▸ Exercise aim:
Report every line in the records below that contains the word "computer", copying each such line in full.

▸ Exercise data:
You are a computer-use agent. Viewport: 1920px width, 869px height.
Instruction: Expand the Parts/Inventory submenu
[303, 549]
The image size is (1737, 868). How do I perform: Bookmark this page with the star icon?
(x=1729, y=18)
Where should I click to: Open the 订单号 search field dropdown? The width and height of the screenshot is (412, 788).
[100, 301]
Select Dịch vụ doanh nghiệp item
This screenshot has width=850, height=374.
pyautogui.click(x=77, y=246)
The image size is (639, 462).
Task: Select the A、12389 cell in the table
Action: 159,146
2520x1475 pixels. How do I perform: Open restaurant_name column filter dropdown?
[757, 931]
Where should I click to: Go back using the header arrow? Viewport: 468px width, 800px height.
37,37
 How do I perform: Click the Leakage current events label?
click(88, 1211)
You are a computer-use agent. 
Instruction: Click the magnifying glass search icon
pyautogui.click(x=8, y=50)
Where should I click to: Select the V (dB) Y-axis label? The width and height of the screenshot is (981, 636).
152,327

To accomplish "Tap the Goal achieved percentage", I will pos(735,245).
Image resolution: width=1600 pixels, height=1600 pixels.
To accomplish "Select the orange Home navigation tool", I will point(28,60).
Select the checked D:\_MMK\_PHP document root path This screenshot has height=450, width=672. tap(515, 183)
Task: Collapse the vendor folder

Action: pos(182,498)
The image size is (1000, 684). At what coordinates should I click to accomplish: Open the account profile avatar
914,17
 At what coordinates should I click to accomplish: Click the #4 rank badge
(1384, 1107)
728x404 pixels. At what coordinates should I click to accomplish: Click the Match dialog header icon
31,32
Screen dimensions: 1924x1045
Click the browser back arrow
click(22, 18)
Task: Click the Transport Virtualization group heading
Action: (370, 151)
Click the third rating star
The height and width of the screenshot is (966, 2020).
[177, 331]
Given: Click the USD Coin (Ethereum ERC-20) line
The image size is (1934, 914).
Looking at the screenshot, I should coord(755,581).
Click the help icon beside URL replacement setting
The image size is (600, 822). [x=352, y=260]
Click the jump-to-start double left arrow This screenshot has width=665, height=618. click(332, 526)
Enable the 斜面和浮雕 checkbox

▸ Finished answer:
You are a computer-use agent. Viewport: 1920px width, 869px height.
You are a computer-use agent. 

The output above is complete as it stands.